The value of rapid, cloud-enabled onsite testing

With co-authors Katalin Bognar, Michelle Brauer, Lauren Zhao, Rick Hockett, Michael O’Neil and Anupam Jena, I am excited to announce that our study “The potential value of rapid, cloud-enabled onsite testing for the diagnosis of rheumatoid arthritis in the United States” was published in the Journal of Medical Economics today.  The full abstract is below.  Do read the whole article.

Aims: Improvements in information technology have granted the recent development of rapid, cloud-enabled, onsite laboratory testing for rheumatoid arthritis (RA). This study aims to quantify the value to payers of such technologies.

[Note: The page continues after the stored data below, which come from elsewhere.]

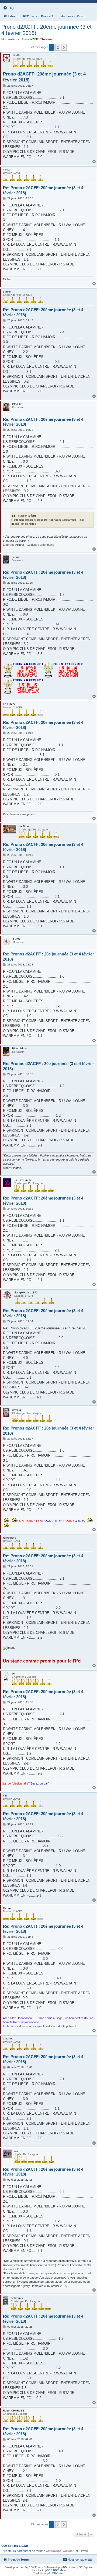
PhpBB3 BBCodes (53, 2570)
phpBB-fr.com (55, 2573)
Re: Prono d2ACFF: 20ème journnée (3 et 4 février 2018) (43, 190)
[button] (64, 47)
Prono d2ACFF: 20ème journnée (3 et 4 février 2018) (46, 30)
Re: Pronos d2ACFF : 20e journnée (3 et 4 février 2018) (48, 956)
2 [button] (58, 47)
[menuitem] (8, 8)
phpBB (28, 2567)
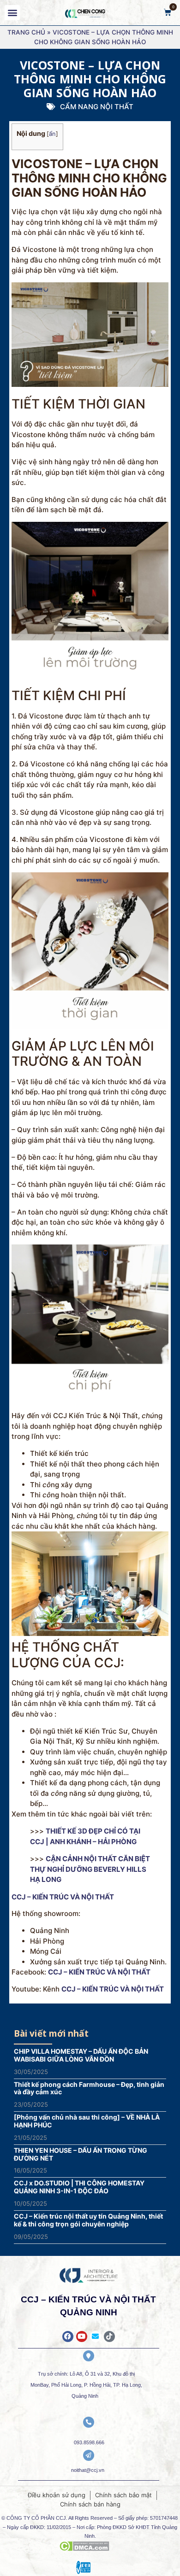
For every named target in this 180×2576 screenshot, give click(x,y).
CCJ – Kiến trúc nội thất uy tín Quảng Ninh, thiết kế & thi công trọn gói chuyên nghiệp (88, 2220)
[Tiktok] (109, 2336)
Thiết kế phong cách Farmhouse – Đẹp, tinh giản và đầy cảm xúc (89, 2088)
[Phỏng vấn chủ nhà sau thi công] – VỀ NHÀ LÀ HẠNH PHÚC (87, 2121)
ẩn (52, 133)
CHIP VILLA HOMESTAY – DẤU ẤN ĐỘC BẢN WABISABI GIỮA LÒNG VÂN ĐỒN (81, 2055)
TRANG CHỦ (26, 32)
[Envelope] (95, 2336)
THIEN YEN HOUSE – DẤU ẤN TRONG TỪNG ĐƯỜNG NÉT (80, 2154)
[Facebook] (67, 2336)
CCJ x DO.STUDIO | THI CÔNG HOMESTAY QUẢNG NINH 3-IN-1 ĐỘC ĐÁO (79, 2187)
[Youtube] (81, 2336)
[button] (12, 12)
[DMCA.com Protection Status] (84, 2548)
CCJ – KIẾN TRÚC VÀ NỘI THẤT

Materials and methods: To calculate the value of rapid, cloud-enabled, onsite laboratory testing to diagnose RA relative to traditional, centralized laboratory testing, we created an Excel-based decision tree model that simulated potential cost-savings to payers who cover routine evaluations of RA patients in the United States. First, we created a conceptual framework to identify the value components of rapid, cloud-enabled onsite testing. Second, we measured value associated with patient time savings, savings on visit fees, change in treatment costs, and QALY improvements leveraging existing literature and information from an observational study. Lastly, we combined these value components to estimate the total incremental value accruing to payers per patient-year relative to centralized laboratory testing.

Results: Rapid, cloud-enabled, onsite testing is estimated to save 1 office and 1.81 laboratory visits during the evaluation period for the average patient. Results from an observational study found that rapid, cloud-enabled testing increased the likelihood of completing diagnostic orders from 84.5% to 97%, resulting in an increased probability of early treatment (3.5 percentage points) with disease-modifying anti-rheumatic drugs among patients eligible for treatment. The combined total value was $5,648 per evaluated patient-year. This value is primarily attributed to health benefits of early treatment ($5,048), fewer visit payments ($459), and patient time savings due to fewer office ($216) and laboratory visits ($255).

Limitations and conclusions: Data on the impact of rapid, cloud-enabled, onsite testing on patient health, care delivery, and clinical decision-making is scarce. More robust real-world data would confirm the validity of our model. Rapid, cloud-enabled, onsite testing has the potential to generate significant value to payers.